#### [TEXTO CITADO]
La era del control. Nostalgia de la peseta y el cotilleo de patio

Me cuesta aceptar que era más libre a los 15 que a los 40. Me gustaba el mundo analógico en el que no se podía saber en todo momento dónde están tus hijos. Me gustaba el mundo cuando las personas estaban al cargo.

¿Alguien se acuerda de cuando las multas no llegaban? Cometer una infracción era una ruleta rusa. ¿Llegará, no llegará?.. ¡Qué nervios!.. Al final algunas llegaban, claro, pero si no pagabas, pues otro pequeño porcentaje también desaparecía, y así. Daba la sensación de tener escapatoria, un mínimo de margen de maniobra, 10 km/h más que estaban “permitidos”, alimento para la picaresca y para el alma. O al menos para mi alma gamberra.

Yo mantuve mucho tiempo mi dirección de DNI en Sevilla porque así no me llegaban las de la zona azul de Madrid. Qué buenos tiempos. Ahora ya no hay ni zona azul en Madrid. Y si entras con el coche en el centro te acompaña la Interpol a casa.

Me gustaba el mundo cuando las personas estaban al cargo. Me gustaba que fueran lentas, que se perdieran los papeles. Ese caos administrativo. Los ordenadores no salen a tomar café ni se distraen, cotejan datos, son prácticamente infalibles. Suerte de los hackers que nos dan un poco de cuartelillo de vez en cuando. (Pido personal a los compañeros de ciberseguridad).

Estamos controlados en todo momento. Por GPS,  Google Maps me pregunta divertido si quiero saber cuales son mis novedades este mes. “¡Oh! Has conocido el pueblo de Esparraguera en el último partido de tu hijo”, “estuviste en Canarias en Semana Santa”. Eso por no hablar de los movimientos diarios, perfectamente registrados. Controlados por nuestros bancos: “Parece que tienes saldo disponible, ¿has considerado hacer una inversión?”, por la compañía telefónica, hacienda, el SNS, el INSS, la Seguridad social, la báscula, Hacienda, tu madre y tu vecino de abajo. Eso como poco. Quizá también tu dentista te acosa para decirte cuándo te toca la siguiente revisión.

A mí a veces me da por desactivar el GPS, como máxima rebeldía,  pero  ya no se vivir sin Google Maps, ni sin mandar ubicación, y lo tengo que activar otra vez, al final me da pereza hacer eso todo el rato y elijo dejarme controlar.

Hace ya años que decidí pasar por el aro, es todo mucho más fácil si navegas con el viento a favor, aunque no sé dibujar la línea entre control conveniente y el derecho a la intimidad. Necesitamos las nuevas herramientas para funcionar, pero no se pueden usar si no delegas el control sobre tu información personal. La comodidad se estrella con la intimidad.

[Líneas de un conjunto de datos]

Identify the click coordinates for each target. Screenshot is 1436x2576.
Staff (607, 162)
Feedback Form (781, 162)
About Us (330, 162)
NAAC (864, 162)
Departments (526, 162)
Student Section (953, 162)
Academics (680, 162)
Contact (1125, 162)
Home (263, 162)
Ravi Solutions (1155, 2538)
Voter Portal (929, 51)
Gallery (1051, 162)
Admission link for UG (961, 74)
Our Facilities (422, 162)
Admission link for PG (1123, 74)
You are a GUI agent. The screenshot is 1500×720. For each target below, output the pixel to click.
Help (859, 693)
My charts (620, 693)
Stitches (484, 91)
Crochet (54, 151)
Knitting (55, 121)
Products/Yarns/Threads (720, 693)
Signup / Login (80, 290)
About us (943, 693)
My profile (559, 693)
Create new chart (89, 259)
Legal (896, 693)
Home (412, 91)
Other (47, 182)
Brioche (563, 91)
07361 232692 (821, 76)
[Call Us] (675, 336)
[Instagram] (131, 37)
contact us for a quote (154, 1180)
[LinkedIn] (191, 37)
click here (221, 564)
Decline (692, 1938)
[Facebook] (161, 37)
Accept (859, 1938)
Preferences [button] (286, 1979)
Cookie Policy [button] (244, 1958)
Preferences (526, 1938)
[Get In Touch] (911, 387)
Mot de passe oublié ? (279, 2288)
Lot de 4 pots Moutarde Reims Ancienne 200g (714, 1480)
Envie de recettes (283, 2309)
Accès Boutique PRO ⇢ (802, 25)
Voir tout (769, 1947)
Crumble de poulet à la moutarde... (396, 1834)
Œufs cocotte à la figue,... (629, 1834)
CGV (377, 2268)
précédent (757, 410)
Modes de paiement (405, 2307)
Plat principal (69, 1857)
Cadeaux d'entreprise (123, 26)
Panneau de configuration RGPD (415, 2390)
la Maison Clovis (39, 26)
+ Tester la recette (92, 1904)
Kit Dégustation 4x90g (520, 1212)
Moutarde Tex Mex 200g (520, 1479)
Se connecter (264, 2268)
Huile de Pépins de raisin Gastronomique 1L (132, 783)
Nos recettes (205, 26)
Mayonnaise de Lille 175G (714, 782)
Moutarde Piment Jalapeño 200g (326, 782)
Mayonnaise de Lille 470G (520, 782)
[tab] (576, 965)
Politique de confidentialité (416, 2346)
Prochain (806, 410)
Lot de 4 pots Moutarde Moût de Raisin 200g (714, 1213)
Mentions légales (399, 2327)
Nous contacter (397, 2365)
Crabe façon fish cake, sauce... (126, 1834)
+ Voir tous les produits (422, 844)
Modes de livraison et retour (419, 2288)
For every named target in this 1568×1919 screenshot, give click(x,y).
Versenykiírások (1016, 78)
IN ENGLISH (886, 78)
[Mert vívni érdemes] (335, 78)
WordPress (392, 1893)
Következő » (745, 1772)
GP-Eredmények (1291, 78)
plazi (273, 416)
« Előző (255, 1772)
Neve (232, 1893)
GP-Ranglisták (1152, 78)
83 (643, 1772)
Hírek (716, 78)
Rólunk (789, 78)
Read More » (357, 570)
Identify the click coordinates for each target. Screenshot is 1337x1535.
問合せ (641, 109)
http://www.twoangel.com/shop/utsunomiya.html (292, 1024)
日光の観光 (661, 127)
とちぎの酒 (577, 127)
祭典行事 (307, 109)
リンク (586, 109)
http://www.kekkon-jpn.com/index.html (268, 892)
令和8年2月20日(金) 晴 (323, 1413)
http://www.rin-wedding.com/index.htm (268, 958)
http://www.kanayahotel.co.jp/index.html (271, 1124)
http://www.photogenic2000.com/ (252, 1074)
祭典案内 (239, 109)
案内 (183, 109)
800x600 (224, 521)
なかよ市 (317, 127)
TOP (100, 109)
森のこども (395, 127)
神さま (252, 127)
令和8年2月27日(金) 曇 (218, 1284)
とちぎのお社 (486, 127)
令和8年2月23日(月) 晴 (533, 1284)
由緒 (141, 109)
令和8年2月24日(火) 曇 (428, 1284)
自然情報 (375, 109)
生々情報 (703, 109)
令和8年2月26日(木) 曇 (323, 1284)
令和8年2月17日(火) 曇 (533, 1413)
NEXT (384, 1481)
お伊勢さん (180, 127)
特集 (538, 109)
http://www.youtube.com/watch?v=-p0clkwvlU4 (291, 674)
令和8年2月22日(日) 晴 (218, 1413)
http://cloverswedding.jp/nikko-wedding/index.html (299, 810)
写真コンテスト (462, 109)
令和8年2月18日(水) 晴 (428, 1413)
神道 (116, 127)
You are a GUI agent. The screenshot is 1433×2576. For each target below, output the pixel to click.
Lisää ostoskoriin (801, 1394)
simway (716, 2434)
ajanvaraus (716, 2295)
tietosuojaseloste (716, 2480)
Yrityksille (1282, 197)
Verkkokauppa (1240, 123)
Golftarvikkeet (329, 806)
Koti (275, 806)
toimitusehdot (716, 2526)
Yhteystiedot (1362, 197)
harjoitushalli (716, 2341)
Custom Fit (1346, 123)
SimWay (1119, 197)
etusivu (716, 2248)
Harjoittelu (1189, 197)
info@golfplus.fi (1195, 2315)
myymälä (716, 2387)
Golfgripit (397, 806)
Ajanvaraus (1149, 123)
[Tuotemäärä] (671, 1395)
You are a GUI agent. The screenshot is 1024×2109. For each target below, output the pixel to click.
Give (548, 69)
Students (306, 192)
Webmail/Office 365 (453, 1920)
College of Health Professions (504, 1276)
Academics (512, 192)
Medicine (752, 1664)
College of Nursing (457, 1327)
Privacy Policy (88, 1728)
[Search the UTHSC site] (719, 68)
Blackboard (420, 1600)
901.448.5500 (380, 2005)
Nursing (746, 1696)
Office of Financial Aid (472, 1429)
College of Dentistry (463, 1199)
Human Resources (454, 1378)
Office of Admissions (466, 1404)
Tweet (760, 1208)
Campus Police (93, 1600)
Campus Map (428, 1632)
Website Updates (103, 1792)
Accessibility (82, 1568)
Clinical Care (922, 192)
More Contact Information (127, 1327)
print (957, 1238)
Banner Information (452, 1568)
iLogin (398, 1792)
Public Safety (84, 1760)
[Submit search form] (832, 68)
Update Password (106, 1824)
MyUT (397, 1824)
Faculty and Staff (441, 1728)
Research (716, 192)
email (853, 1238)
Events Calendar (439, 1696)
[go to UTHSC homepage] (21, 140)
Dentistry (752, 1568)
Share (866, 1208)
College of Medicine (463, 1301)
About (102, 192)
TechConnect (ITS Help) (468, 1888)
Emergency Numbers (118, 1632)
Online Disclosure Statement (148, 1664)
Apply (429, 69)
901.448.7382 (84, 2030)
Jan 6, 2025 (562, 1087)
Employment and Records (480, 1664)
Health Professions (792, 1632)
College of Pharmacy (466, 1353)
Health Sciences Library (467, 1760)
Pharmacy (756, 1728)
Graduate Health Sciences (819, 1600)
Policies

#### [INSTRUCCIONES]
#1 Según el texto sobre la era del control, ¿por qué mantuvo quien escribe su dirección de DNI en Sevilla?
#2 Continúa el texto sobre la era del control a partir de su última frase.
Las líneas del conjunto de datos no son necesarias.

#### [RESPUESTAS]
#1 Porque así no le llegaban las multas de la zona azul de Madrid.

#2
En el capítulo de la intimidad concluyo que Instagram ha destruido el misterio.  Los artistas han perdido para mí toda la gracia. Se me ha terminado el enamoramiento por Mila Jovovich con solo seguirla dos días por redes, también cayó la reina Jennifer Connelly cuando vi las fotos de su árbol de navidad. La rutina de maquillaje de Julianne Moore, ¿por qué me hacéis esto, Diosas del Olimpo? He decidido que, si me gusta alguien no lo voy a seguir porque pierde toda la gracia. Regalar la información nos hace perder valor, ante cualquier observador. Y la información agiliza pero también limita, si te dan solo lo que te gusta, ¿cómo saber si te pueden gustar otras cosas?

Me entra un poco de manía persecutoria que se agudiza cuando me enseñan ventiladores de techo, mientras que a mi chico solo le entran anuncios de eslavas solteras. ¿También es machista el algoritmo? ¿Si estuviese programado distinto tendríamos un mundo menos machista? ¿Sería posible controlar esta información de modo que se nos adoctrine para algo más enriquecedor que el puro consumo? ¿Nos podrían enseñar ciencia y tecnología y arte y cultura? Dicen por ahí que eso es lo que hacen en China.. ¿Qué opinas, Rodrigo Taramona?

Hubo gran polémica en Reino Unido con la instalación de cámaras de vigilancia en las calles. Francamente parece una medida excelente, pero también entraña múltiples versiones y debate sobre el control interno versus el externo. Yo admito que el interno lo tengo flojo, pero me resisto a sucumbir al externo. No quiero que se me grabe paseando cuando debería estar trabajando, o borracha en mitad de la noche, o fumando un porro, o besándome bajo una farola con mi amante. Vale que no tendría que estar haciendo ninguna de esas cosas, y que a priori a la Policía solo le interesan las acciones delictivas, pero ahí queda eso registrado, para mirarlo en caso de que haya algo que investigar. El mensaje es: “Te estamos observando”. Tengo que admitir que es bastante disuasorio.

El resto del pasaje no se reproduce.